Numerical studies of startup scenarios in a 1.5 MW, 110 GHz gyrotron operating in short pulses

Megawatt class gyrotrons operate in very high-order modes which form a very dense spectrum. In order to excite the operating mode in the presence of many competitors and drive it to the nominal operating point, careful control of the gyrotron's startup is necessary. Our studies are focused on the startup scenarios of the 110 GHz MIT gyrotron designed for operation at 1.5 MW power level in short pulses.
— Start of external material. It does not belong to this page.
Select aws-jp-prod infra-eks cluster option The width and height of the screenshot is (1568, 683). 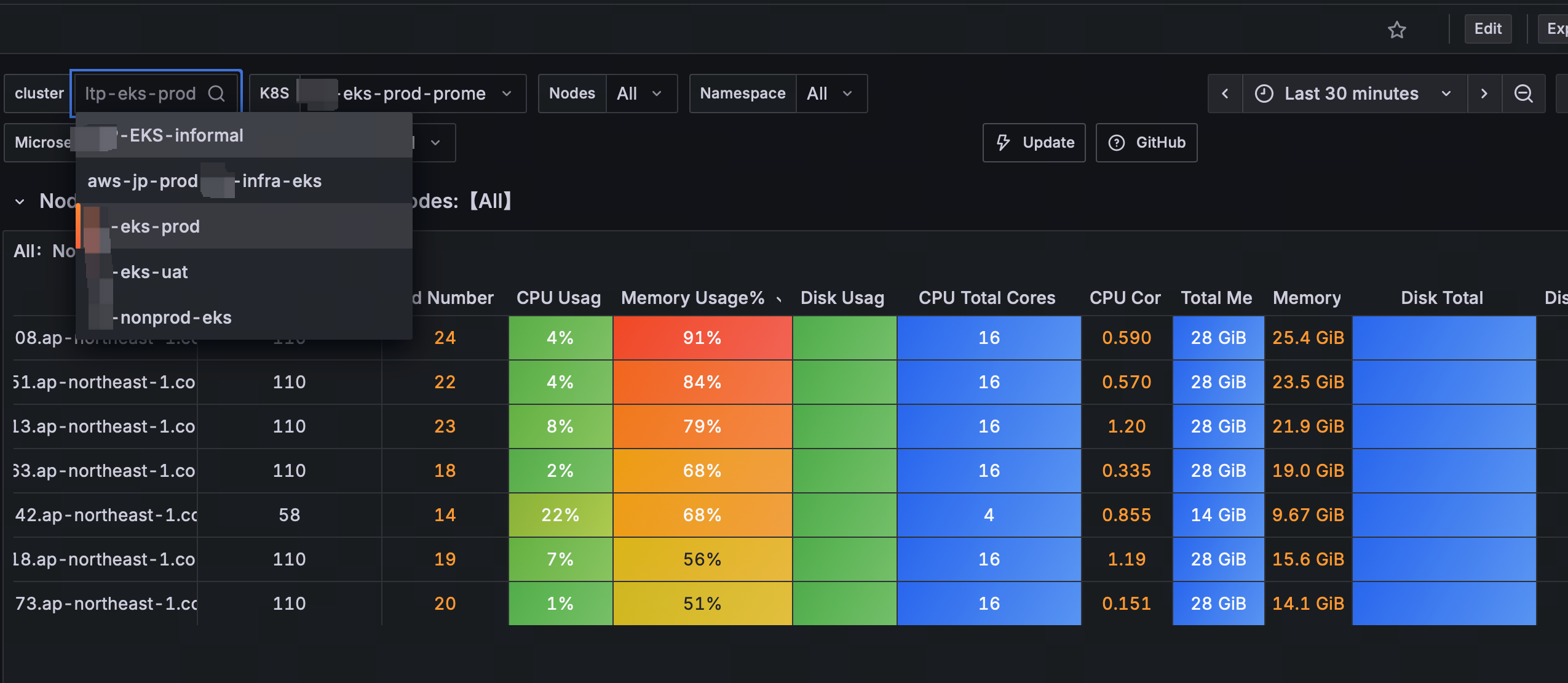pos(204,181)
Nominal parameters of the electron beam are: 96 kV, 42 A and orbital-to-axial velocity ratio $\alpha $ = 1.4. Previous numerical studies of the startup of this gyrotron had shown that at low voltages (at about 62 kV), first, the high-frequency TE$_{23,6}$ mode was excited and then, at higher voltages (at about 74 kV), it was replaced by the desired TE$_{22,6}$ mode. However, during a series of recent experiments at MIT it was shown that instead of the TE$_{23,6}$ mode a low-frequency TE$_{21,6}$ mode was excited during the voltage rise and persisted up to a voltage of 70 kV. In this work the authors make an attempt to simulate and explain this result with the help of self-consistent time-dependent code MAGY.